Cardio Pulse Wave (CPW) uses the BPro device and A-PULSE software. This is the state-of-the-art equipment, technology and software. Now learn what the measurements mean. This is somewhat technical so bear with me.
A-PULSE CASP is a revolutionary product patented by HealthSTATS International Pte Ltd. It is able to measure accurately the Central Aortic Systolic Pressure or CASP, which is the blood pressure at the root of the aorta. It is the only device which can be used in common clinical setting. CASP has been shown in many recent studies as an important determinant for strokes and CVS events. It has been validated via invasive study and achieved an accuracy (co-relation) R= 0.9917 independently. A-PULSE CASP is FDA and CE MDD approved. It is also being used in large drug trials by Pharmaceutical companies.

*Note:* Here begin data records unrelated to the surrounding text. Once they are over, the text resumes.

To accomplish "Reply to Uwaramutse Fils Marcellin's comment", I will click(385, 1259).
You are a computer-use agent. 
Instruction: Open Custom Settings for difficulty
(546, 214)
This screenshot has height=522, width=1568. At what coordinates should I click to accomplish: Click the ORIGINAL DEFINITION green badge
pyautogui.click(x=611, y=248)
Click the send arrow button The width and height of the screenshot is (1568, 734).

A-PULSE CASP® is designed to measure the CASP in a simple clinic or Pharmacy setting. The BPro device is used, together with a computer or laptop, using a USB port. It gives real time recording of the arterial waveforms which can be replay at any later time for further study. Another strong feature of A-Pulse is the ability to compare the various waveforms on different dates of the same patient, or different patients. All the parameters including the CASP are displayed instantaneously, the waveforms superimposed for comparison. The A-PULSE CASP® is the only device that can measure the CASP in a clinic setting, easy to use and accurate. It is the evidence-based approach to the management of hypertension.
What is arterial pulse waveform?
When the left ventricle ejects blood into the aorta in systole, the perturbation generates a wave that initially travels through the arteries from the heart towards the arterial tree.

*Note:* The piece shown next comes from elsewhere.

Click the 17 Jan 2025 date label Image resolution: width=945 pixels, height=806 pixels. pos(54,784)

Pulse waveform has 2 components.
1. Forward traveling wave when the left ventricle contracts and
2. Reflected wave returning back from the peripheral.

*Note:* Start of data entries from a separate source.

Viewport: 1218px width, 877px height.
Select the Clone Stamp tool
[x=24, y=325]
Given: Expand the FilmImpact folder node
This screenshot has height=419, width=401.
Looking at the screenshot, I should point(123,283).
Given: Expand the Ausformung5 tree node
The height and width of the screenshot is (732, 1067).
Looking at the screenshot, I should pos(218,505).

What is CASP (Central Aortic Systolic Pressure)?
This is the blood pressure at the root of the aorta or the largest artery in the body, as the blood is being pumped out of the heart. This pressure is called Central Aortic Systolic Pressure or CASP. CASP has been shown to be an important factor in the relation to strokes and cardiovascular events, more so than the brachial pressure, or the pressure at the arm commonly.
CASP is different and usually lower than the brachial pressure in normal people. When we are young, below 40 years old, the difference between CASP and the brachial pressure can be significant (up to 30 mmHg). However, as we age, the aorta gets stiffer and the compliance reduces. As a result, the CASP increases and comes much closer to the brachial pressure. In patients with high blood pressure, the CASP can be abnormally high for his age, showing “pre-mature stiffening of the aorta.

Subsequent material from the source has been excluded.